__Given task__:
Update the items from the line with "The image size is (2268, 616). In" through the line with "What do you see at coordinates (1974, 664)", changing "width" to "breadth" and leaving everything else unchanged.

[Item-finding records]
────
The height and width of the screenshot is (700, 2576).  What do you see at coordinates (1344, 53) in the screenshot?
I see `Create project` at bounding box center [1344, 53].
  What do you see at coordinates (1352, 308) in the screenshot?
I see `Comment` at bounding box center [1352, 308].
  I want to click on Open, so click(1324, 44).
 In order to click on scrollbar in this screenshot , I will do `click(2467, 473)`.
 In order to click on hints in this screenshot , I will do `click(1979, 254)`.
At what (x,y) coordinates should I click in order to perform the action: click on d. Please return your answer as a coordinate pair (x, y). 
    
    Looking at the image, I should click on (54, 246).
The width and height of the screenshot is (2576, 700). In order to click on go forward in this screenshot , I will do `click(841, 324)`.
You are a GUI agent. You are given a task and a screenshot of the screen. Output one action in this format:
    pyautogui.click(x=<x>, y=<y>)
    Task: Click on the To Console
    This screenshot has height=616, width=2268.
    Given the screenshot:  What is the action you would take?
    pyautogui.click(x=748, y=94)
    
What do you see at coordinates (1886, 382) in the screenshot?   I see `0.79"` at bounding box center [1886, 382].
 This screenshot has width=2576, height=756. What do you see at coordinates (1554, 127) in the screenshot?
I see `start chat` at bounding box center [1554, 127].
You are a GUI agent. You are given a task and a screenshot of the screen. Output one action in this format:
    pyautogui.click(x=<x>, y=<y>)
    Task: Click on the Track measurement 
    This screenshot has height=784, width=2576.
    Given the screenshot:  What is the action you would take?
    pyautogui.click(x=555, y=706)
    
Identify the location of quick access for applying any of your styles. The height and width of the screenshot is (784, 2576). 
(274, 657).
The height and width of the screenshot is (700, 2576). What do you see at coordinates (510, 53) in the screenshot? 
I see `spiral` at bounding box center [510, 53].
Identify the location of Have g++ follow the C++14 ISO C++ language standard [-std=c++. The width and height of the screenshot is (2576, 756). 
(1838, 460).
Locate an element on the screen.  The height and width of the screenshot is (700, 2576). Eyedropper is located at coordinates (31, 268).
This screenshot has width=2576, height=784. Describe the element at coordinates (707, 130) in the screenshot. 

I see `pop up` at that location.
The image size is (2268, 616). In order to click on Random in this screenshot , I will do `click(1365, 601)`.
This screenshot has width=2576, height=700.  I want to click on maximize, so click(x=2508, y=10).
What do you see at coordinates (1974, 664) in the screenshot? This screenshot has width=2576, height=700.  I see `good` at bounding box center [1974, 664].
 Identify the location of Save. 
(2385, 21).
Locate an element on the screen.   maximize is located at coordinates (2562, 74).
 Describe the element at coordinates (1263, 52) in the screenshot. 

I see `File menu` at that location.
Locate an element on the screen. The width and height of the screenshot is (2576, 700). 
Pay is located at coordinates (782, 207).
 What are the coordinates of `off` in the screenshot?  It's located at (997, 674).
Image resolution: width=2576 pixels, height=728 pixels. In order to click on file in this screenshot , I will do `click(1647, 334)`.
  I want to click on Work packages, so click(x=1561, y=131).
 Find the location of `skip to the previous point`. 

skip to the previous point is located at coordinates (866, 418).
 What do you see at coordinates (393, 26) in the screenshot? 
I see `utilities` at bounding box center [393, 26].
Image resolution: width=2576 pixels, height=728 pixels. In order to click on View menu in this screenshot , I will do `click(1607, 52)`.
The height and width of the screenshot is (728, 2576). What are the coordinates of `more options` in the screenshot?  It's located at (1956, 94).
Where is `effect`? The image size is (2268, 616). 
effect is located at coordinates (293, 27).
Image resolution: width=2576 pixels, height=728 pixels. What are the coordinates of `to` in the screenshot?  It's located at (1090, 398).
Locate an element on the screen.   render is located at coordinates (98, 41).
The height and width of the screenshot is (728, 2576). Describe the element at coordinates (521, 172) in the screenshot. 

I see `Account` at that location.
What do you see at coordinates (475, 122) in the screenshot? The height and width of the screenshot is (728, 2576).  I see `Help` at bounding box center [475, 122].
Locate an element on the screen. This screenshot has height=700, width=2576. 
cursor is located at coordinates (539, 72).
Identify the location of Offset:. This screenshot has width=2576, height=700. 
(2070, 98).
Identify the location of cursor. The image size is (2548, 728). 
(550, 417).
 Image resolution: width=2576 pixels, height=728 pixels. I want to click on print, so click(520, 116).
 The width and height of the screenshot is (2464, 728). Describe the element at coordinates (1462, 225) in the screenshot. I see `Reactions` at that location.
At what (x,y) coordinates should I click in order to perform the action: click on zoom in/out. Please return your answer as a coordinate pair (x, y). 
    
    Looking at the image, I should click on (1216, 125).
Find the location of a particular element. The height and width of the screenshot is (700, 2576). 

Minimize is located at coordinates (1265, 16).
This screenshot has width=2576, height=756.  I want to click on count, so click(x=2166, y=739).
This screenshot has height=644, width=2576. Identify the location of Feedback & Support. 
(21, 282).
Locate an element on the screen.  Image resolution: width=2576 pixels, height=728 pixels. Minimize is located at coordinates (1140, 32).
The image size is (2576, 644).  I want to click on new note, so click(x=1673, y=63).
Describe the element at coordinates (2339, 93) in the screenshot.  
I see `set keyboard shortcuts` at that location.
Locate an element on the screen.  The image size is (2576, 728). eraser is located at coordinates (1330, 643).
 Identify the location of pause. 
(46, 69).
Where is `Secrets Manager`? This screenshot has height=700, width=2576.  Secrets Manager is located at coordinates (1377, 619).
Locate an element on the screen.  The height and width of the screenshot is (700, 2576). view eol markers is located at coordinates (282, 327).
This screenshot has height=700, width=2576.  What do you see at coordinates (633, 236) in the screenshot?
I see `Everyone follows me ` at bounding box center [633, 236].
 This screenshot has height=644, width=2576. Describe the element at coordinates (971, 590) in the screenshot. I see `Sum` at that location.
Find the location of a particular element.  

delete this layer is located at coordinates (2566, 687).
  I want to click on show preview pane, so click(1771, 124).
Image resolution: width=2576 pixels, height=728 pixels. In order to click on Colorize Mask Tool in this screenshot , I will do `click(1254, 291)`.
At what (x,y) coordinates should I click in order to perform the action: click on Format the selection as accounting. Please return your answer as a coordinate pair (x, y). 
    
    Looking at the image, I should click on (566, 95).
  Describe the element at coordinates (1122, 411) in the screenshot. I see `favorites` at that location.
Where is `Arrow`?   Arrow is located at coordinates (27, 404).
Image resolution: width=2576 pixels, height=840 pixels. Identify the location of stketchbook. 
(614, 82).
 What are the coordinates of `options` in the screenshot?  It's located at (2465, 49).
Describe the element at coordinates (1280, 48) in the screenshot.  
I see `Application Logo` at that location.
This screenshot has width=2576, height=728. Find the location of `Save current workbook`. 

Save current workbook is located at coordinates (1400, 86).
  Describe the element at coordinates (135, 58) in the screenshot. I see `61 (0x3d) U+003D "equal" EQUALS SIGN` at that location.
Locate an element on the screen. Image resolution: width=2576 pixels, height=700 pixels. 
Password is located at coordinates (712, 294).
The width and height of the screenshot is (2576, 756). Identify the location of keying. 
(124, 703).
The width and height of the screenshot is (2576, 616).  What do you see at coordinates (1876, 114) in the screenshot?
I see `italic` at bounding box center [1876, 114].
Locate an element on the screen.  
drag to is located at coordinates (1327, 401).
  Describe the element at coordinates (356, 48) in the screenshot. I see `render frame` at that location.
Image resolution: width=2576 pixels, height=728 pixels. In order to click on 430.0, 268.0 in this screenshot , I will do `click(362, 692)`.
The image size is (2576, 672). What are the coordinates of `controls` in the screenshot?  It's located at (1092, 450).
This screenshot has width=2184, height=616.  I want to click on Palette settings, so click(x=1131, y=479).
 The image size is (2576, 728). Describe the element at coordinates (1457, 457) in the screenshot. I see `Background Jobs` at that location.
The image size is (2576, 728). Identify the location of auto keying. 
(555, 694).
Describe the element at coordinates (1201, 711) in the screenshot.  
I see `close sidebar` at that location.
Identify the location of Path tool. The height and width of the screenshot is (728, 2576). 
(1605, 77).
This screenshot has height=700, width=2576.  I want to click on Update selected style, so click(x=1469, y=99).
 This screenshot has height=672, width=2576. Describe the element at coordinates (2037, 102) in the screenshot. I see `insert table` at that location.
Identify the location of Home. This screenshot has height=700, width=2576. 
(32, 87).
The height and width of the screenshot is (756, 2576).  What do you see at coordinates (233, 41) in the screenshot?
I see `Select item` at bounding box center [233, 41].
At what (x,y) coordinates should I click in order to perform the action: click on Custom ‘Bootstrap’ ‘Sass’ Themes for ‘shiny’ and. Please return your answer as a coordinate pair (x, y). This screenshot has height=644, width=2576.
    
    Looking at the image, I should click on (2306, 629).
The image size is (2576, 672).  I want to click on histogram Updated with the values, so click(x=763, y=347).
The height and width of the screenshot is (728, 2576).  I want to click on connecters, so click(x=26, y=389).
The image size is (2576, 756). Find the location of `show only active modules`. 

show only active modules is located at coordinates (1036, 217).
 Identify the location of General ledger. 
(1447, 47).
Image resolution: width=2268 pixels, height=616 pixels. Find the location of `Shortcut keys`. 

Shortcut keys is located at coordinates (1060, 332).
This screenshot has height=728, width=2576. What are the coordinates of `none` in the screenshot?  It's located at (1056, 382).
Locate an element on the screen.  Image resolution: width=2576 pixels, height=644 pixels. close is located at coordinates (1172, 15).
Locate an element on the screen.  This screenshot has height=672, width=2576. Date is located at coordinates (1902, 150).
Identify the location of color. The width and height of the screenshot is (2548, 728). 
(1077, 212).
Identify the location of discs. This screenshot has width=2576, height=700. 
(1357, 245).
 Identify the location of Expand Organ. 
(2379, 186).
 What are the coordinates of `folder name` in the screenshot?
────
__Completed exercise__:
The image size is (2268, 616). In order to click on Random in this screenshot , I will do `click(1365, 601)`.
This screenshot has breadth=2576, height=700.  I want to click on maximize, so click(x=2508, y=10).
What do you see at coordinates (1974, 664) in the screenshot? This screenshot has breadth=2576, height=700.  I see `good` at bounding box center [1974, 664].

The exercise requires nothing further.